Document excerpt:
- - - - -

And there we met the man himself, Stefan Verdi, fresh from a 360-degree back-loop in his tunnel boat three days earlier in the week. Verdi, who landed the flip, restarted the boat’s outboard engine and headed back to the docks, injured his back in the crash and was still sporting hospital garb when he gave our group a tour of his immaculate machine shop, dynamometer facility and go-fast toy storage area that included his remarkably undamaged tunnel boat, the 179-mph speed-recording holding Lady Bug GP Hydroplane, three dangerous-looking radio-control raceboats with six-horsepower gasoline/nitro engines and a half-dozen motorcycles that looked perfectly capable of killing anyone crazy to throw a leg over one.

Well known in automobile racing and high-performance engine circles, Verdi is a speed-obsessed designer, craftsman and machinist of the highest order. His oil pumps are used by every NASCAR team running Ford power, several of the Chevrolet and even in parts of the Toyota camp. His rods are used by professional drag racers, and even the spare-no-expense Factory Billet high-performance marine endurance engine program.

Even with an injured back, Verdi is a force of nature and his enthusiasm had his speed-loving audience captivated. I don’t think he wanted us to leave, but we had some late afternoon boating to do. I had promised Walhmstedt, a joyful character who owns Varmdo Mototeknik—the Mercury Marine/Mercury Racing dealership in Stockholm—as well as 1992 36-foot Apache powered by twin 1,200-charged engines, that I’d take a ride with him and his friends.

For a closer look at yesterday’s adventures in Sweden, check out the slideshow above.

The juxtaposition between the rural Swedish countryside and a next-level high-performance engine parts machine shop nestled within it was mind-blowing. Auto Verdi Racing easily could be mistaken for a farm equipment warehouse in that setting—at least until you step inside.

As for the Apache ride, it was delightful, though the sheet-glass afternoon water offered nothing to remotely challenge it. On the return leg, I hopped a ride on a beautiful Cigarette 39’ Top-Gun Lip-Ship Edition and—once we arrived at the harbor in Smedjebacken—stepped of that 39-footer and onto a 27-foot Checkmate owned by Hillen and headed to dinner with friends.

By the time we made it to the opening party for the poker run, it was time to say a few hellos and head to bed. Unforgettable as this adventure has been, it’s anything but a vacation. Today’s drivers meeting is less than two hours away. And then there’s the poker run, which I’ll be privileged to enjoy in Jan Homqvist’s Cigarette 36 Gladiator.

- - - - -

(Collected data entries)
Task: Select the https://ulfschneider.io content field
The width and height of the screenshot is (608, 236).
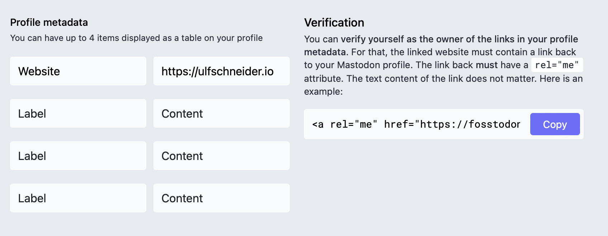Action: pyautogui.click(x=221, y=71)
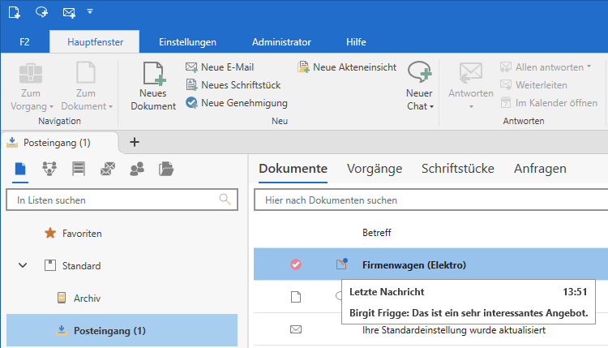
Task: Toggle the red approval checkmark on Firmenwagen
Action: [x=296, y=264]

- - - - -

Task: Copy out the passage of the Stefan Verdi account that begins at the words "As for the Apache" and stops after "dinner with friends.". These entries are separate material and have no connection to the account of Stefan Verdi above.

Written response:
As for the Apache ride, it was delightful, though the sheet-glass afternoon water offered nothing to remotely challenge it. On the return leg, I hopped a ride on a beautiful Cigarette 39’ Top-Gun Lip-Ship Edition and—once we arrived at the harbor in Smedjebacken—stepped of that 39-footer and onto a 27-foot Checkmate owned by Hillen and headed to dinner with friends.